SpyQL: SQL with Python in the midle
Project description
SpyQL
SQL with Python in the middle
Concept
SpyQL is a query language that combines:
- the simplicity and structure of SQL
- with the power and readability of Python
SELECT
date.fromtimestamp(purchase_ts) AS purchase_date,
price * quantity AS total
FROM csv
WHERE department.upper() == 'IT'
TO json
SQL provides the structure of the query, while Python is used to define expressions, bringing along a vast ecosystem of packages.
SpyQL command-line tool
With the SpyQL command-line tool you can make SQL-like SELECTs powered by Python on top of text data (e.g. CSV and JSON). Data can come from files but also from data streams, such as as Kafka, or from databases such as PostgreSQL. Basically, data can come from any command that outputs text :-). More, data can be generated by a Python iterator! Take a look at the examples section to see how to query parquet, process API calls, transverse directories of zipped JSONs, among many other things.

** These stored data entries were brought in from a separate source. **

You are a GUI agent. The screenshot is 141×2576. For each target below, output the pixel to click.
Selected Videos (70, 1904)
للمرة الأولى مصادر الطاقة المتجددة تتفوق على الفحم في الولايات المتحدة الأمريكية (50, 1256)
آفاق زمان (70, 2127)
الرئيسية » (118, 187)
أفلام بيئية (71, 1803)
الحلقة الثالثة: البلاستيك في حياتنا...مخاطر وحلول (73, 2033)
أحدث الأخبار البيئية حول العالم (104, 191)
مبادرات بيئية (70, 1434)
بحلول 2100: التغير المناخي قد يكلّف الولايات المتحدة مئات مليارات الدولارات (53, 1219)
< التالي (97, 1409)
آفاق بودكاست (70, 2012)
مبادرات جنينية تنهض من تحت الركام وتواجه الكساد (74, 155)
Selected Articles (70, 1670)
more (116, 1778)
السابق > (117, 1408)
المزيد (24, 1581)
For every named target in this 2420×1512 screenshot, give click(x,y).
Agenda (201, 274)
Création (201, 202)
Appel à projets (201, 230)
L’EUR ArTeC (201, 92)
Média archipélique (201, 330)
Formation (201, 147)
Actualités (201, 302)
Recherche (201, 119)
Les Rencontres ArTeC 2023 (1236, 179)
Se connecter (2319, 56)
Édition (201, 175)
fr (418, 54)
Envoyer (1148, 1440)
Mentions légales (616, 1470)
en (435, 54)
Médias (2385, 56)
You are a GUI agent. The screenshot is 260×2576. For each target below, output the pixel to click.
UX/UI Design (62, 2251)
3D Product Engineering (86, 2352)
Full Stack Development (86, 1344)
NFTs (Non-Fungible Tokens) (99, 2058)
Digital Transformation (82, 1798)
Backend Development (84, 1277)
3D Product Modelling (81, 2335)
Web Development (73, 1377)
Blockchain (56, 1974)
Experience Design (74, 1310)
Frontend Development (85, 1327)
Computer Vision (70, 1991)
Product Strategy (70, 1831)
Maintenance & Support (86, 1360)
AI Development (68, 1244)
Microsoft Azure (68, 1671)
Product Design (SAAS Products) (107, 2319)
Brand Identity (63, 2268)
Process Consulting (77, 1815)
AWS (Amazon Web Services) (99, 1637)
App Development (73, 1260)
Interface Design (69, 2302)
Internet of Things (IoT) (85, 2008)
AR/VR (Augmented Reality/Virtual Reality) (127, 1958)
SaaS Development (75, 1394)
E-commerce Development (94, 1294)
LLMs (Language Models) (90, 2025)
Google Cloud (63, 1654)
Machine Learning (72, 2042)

SpyQL also allows you to easily convert between text data formats:
-
FROM
: CSV, JSON, TEXT and Python iterators (YES, you can use a list comprehension as the data source) -
TO
: CSV, JSON, SQL (INSERT statments), pretty terminal printing, and terminal plotting.
The JSON format is JSON lines, where each line has a valid JSON object or array. Piping with jq allows SpyQL to handle any JSON input (more on the examples section).
You can leverage command line tools to process other file types like Parquet and XML (more on the examples section).
Instalation
To install SpyQL, run this command in your terminal:
pip install spyql
Hello world
To test your installation run in the terminal:
spyql "SELECT 'Hello world' as Message TO pretty"
Output:
Message
-----------
Hello world
Try replacing the output format to json and csv, and try adding more columns. e.g. run in the terminal:
spyql "SELECT 'Hello world' as message, 1+2 as three TO json"
Output:
{"message": "Hello world", "three": 3}
Principles
Right now, the focus is on building a command-line tool that follows these core principles:
- Simple: simple to use with a straifghtforward implementation
- Familiar: you should feel at home if you are acquainted with SQL and Python
- Light: small memory footprint that allows you to process large data that fit into your machine
- Useful: it should make your life easier, filling a gap in the eco-system
Syntax
[ IMPORT python_module [ AS identifier ] [, ...] ]
SELECT
[ * | python_expression [ AS output_column_name ] [, ...] ]
[ FROM csv | spy | text | python_expression | json [ EXPLODE path ] ]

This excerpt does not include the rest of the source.